Before you charge something, ask the merchant whether or not he or she plans to do a dynamic currency conversion (DCC). In such a transaction the credit-card processor (shop, restaurant, or hotel, not Visa or MasterCard) converts the currency and charges you in dollars. In most cases you'll pay the merchant a 3% fee for this service in addition to any credit-card company and issuing-bank foreign-transaction surcharges.
Dynamic currency conversion programs are becoming increasingly widespread. Merchants who participate in them are supposed to ask whether you want to be charged in dollars or the local currency, but they don't always do so. And even if they do offer you a choice, they may well avoid mentioning the additional surcharges. The good news is that you do have a choice. And if this practice really gets your goat, you can avoid it entirely thanks to American Express; with its cards, DCC simply isn't an option.
American Express (800/297–8500 in the U.S.; 336/393–1111 collect from abroad. www.americanexpress.com.)
Diners Club (800/234–6377 in the U.S.; 514/877–1577 collect from abroad. www.dinersclub.com.)
Discover (800/347–2683 in the U.S.; 801/902–3100 collect from abroad. www.discover.com.)
MasterCard (800/627–7309 in the U.S.; 636/722–7111 collect from abroad. www.mastercard.com.)
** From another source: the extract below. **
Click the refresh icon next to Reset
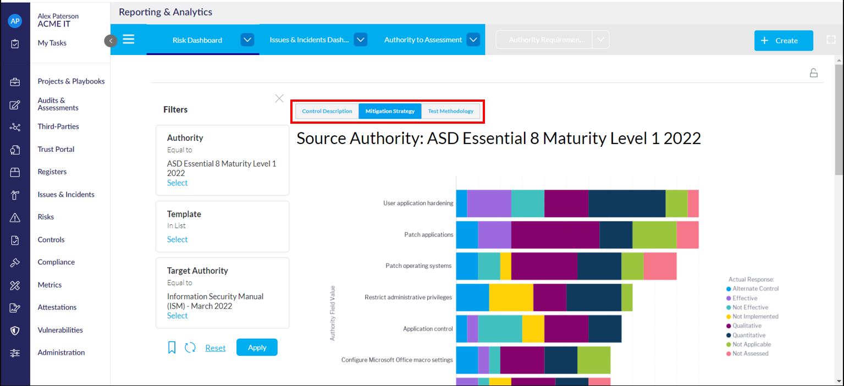The height and width of the screenshot is (386, 844). point(190,347)
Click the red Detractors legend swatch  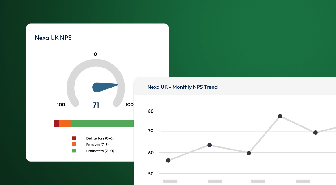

Visa (800/847–2911 in the U.S.; 303/967–1096 collect from abroad. www.visa.com.)
U.S. dollars are sometimes accepted—more commonly in the Niagara region close to the border than in Toronto. Some hotels, restaurants, and stores are skittish about accepting Canadian currency over $20 due to counterfeiting, so be sure to get small bills when you exchange money or visit an ATM. Major U.S. credit cards and debit or check cards with a credit-card logo are accepted in most areas. Your credit-card-logo debit card will be charged as a credit card.
The units of currency in Canada are the Canadian dollar (C$) and the cent, in almost the same denominations as U.S. currency ($5, $10, $20, 1¢, 5¢, 10¢, 25¢, etc.) The $1 and $2 bill are no longer used; they have been replaced by $1 and $2 coins (known as a "loonie," because of the loon that appears on the coin, and a "toonie," respectively). At this writing the exchange rate is US96¢ to C$1.
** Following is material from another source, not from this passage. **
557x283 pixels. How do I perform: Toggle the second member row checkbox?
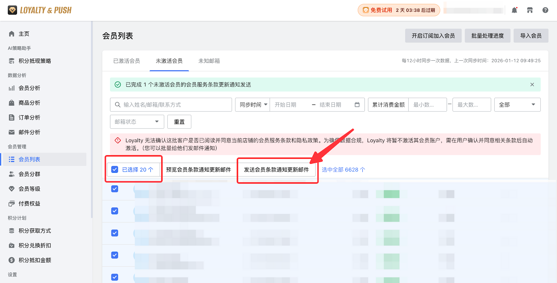pos(115,211)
Even if a currency-exchange booth has a sign promising no commission, rest assured that there's some kind of huge, hidden fee. (Oh…that's right. The sign didn't say no fee.) And as for rates, you're almost always better off getting foreign currency at an ATM or exchanging money at a bank.
Google does currency conversion. Just type in the amount you want to convert and an explanation of how you want it converted (e.g., "14 Swiss francs in dollars"), and voilà. Oanda.com also allows you to print out a handy table with the current day's conversion rates. XE.com is a good currency conversion website.